### Provided records ###
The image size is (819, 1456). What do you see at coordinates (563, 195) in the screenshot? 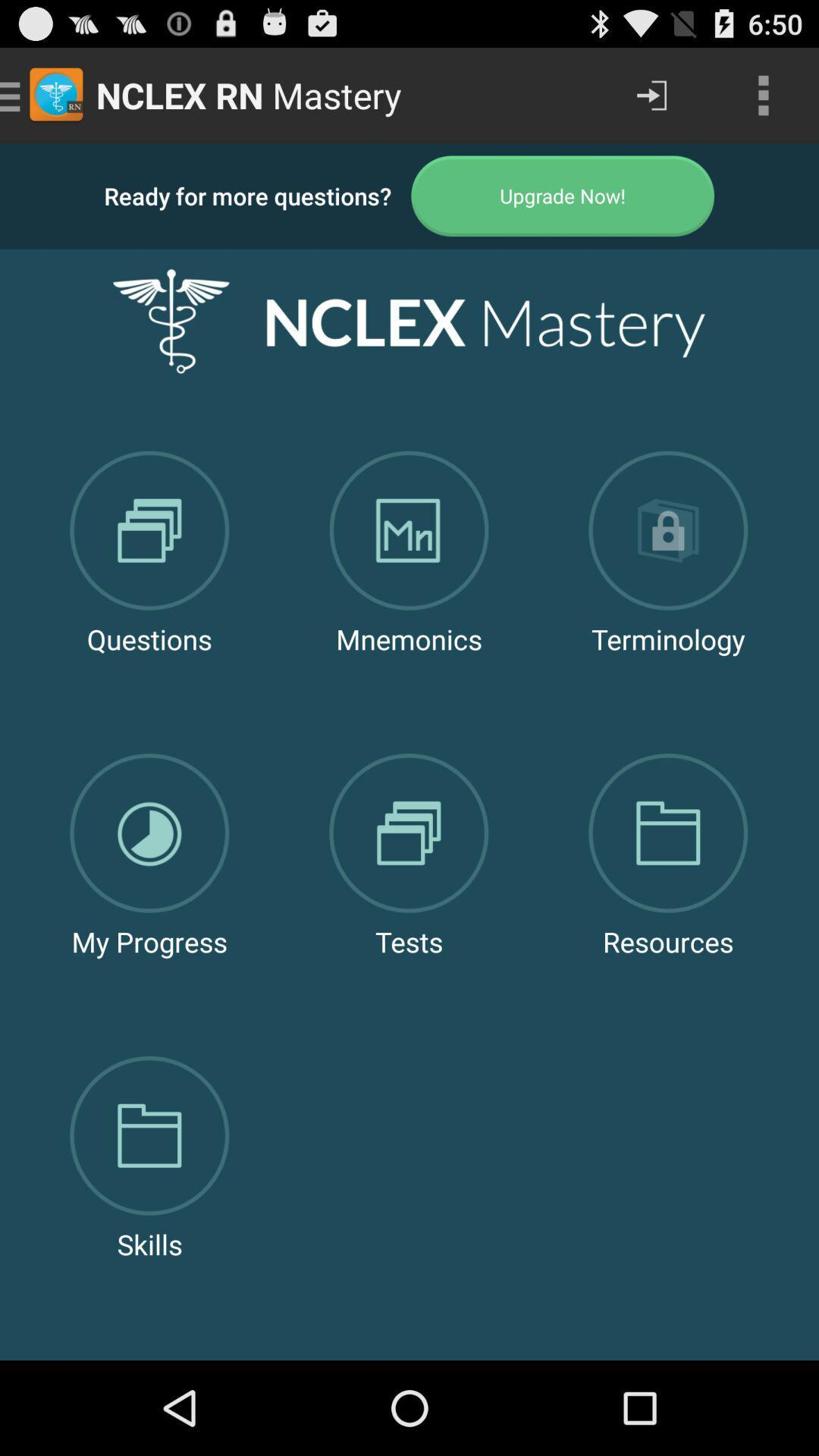
I see `upgrade now` at bounding box center [563, 195].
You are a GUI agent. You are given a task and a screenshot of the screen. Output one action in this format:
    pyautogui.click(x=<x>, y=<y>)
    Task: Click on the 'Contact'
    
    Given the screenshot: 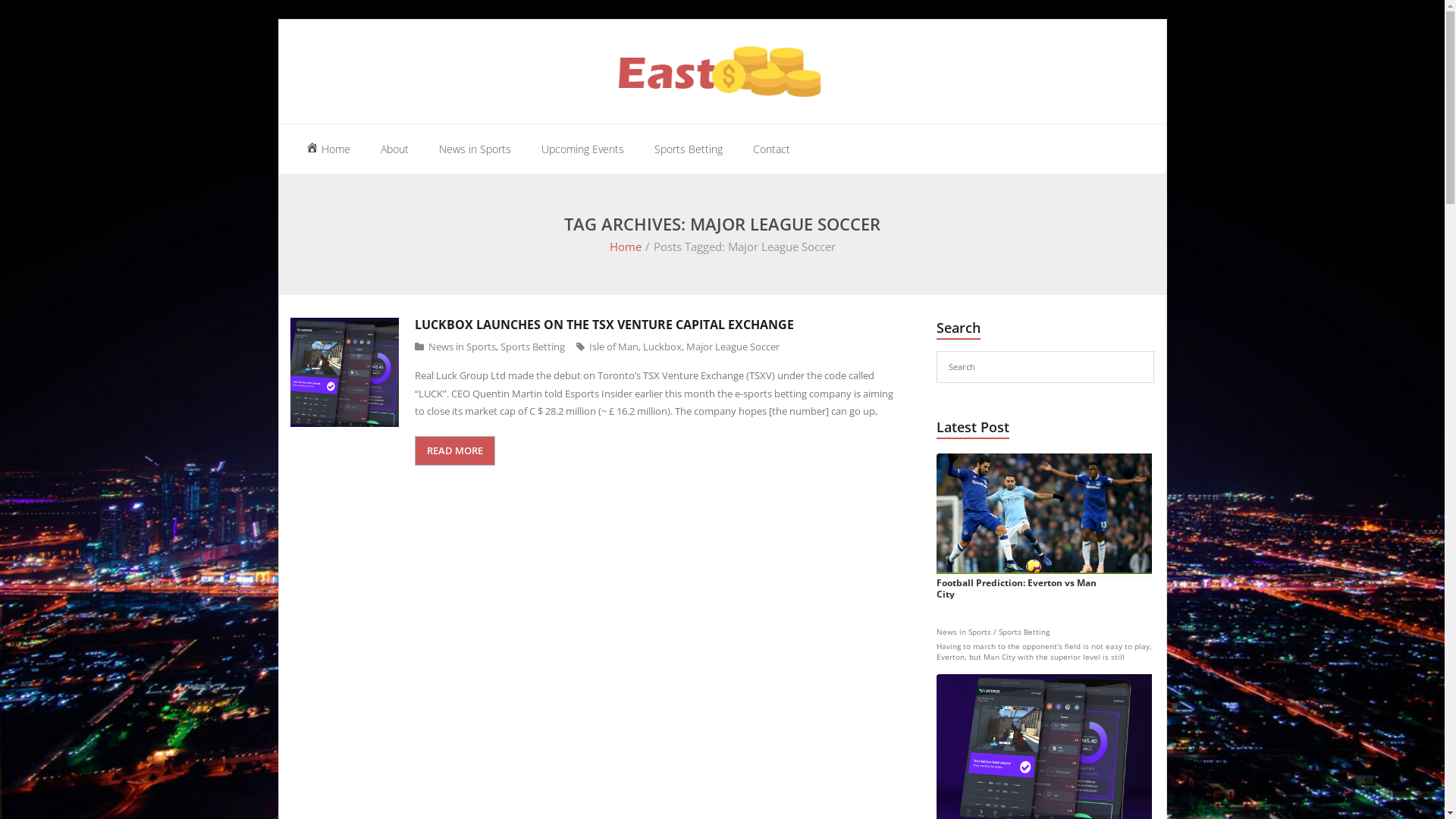 What is the action you would take?
    pyautogui.click(x=771, y=149)
    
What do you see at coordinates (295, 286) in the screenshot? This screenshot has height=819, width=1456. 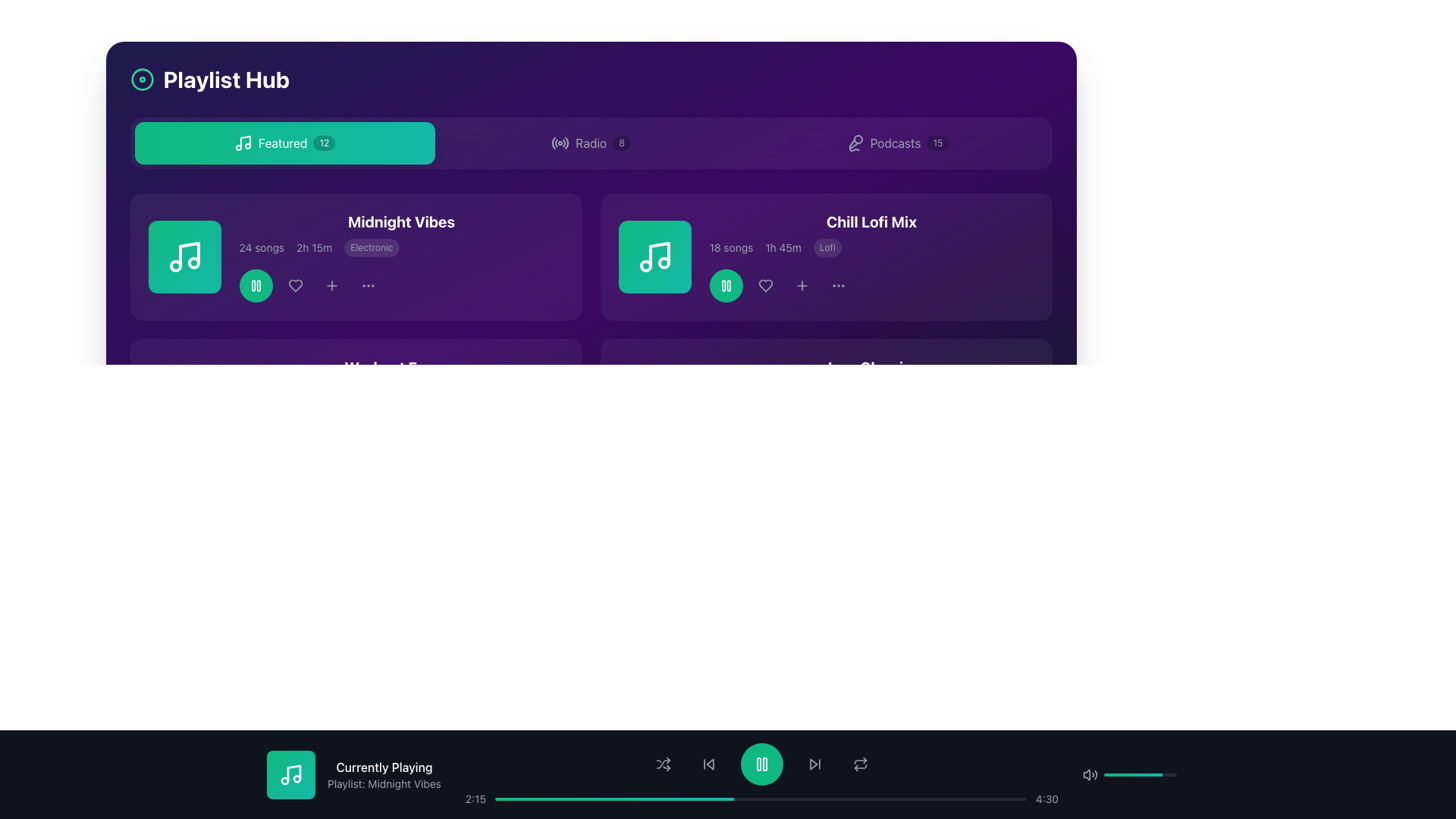 I see `the heart outline button icon, which is styled in gray and changes to white when hovered, located below the 'Midnight Vibes' playlist, second from the left among similar icons` at bounding box center [295, 286].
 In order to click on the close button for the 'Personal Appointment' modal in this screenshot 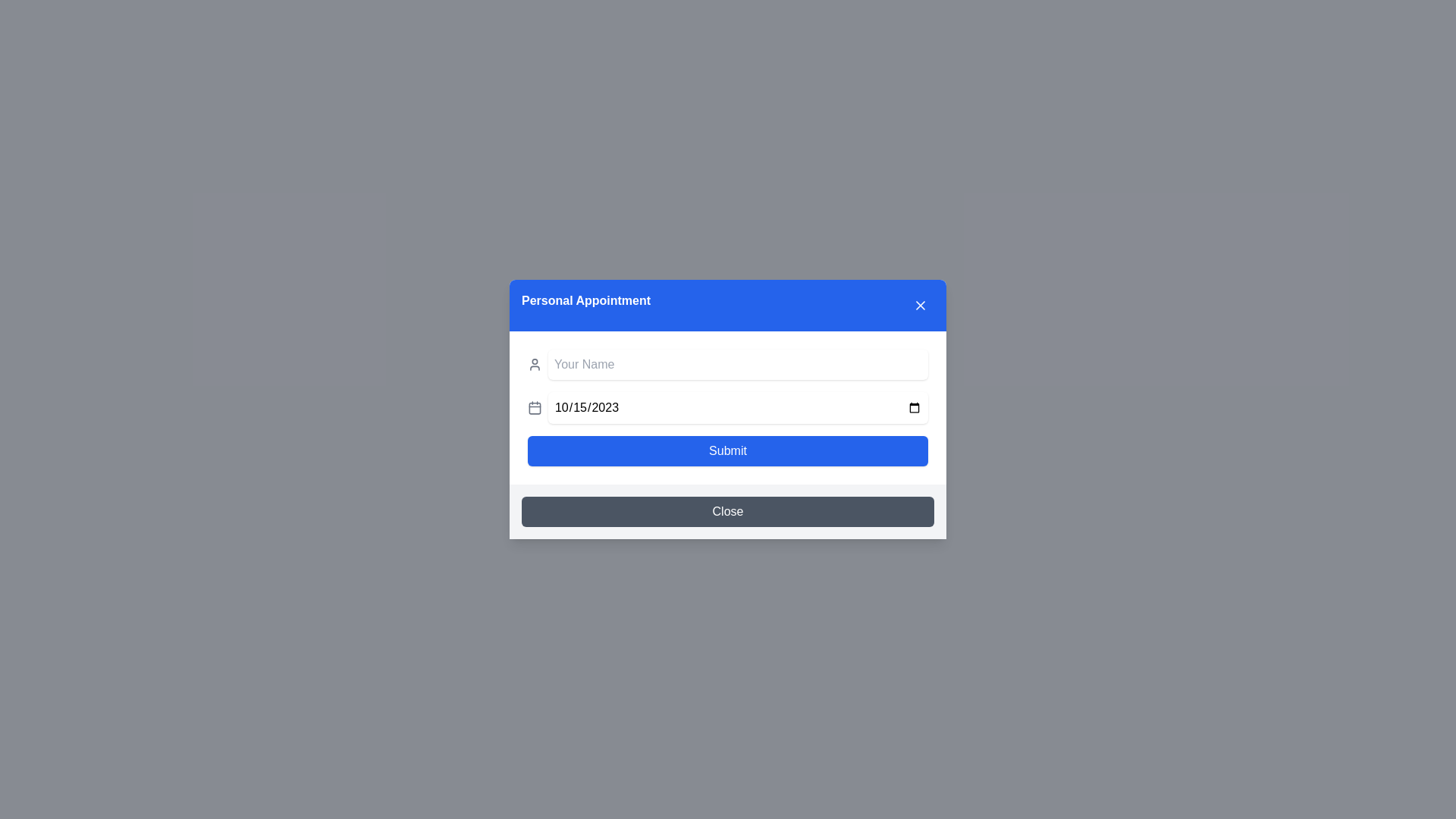, I will do `click(920, 305)`.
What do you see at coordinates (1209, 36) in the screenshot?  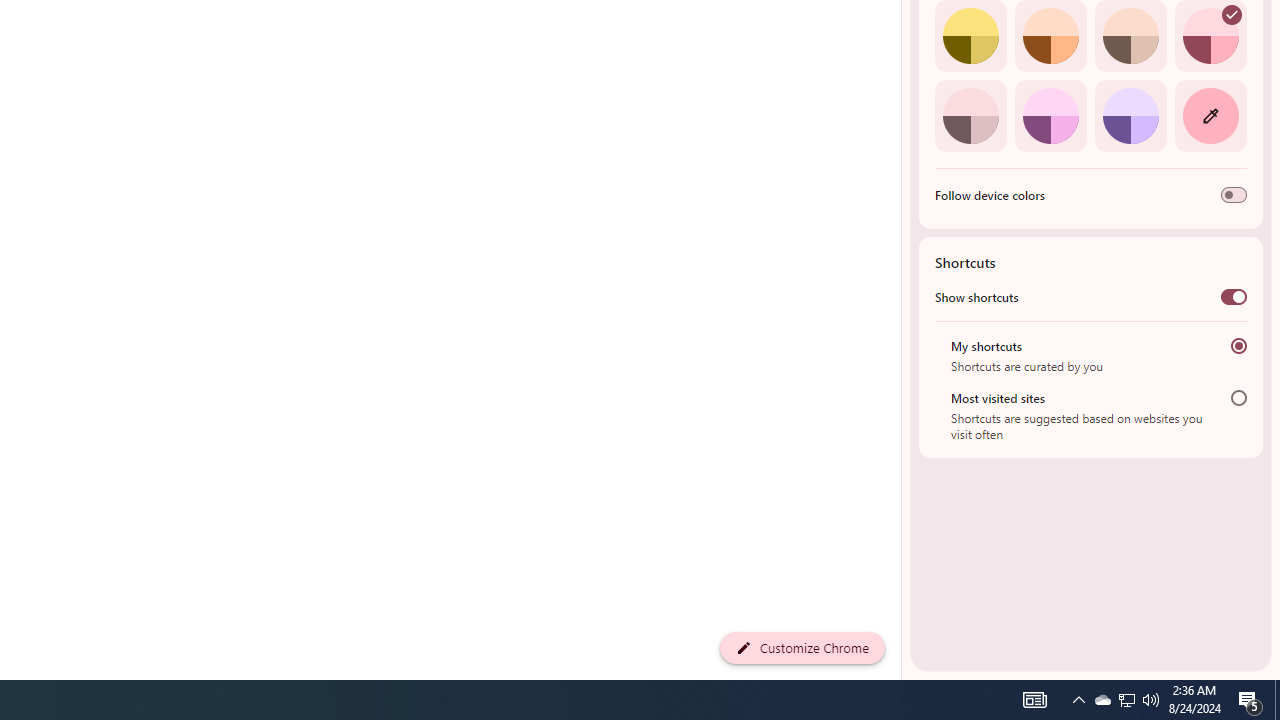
###
**Short exercise**
Type out everything from the start of the listing down to and including the line containing "center [563, 195].", without the pictures.

**Response to the exercise**
The image size is (819, 1456). What do you see at coordinates (563, 195) in the screenshot? 
I see `upgrade now` at bounding box center [563, 195].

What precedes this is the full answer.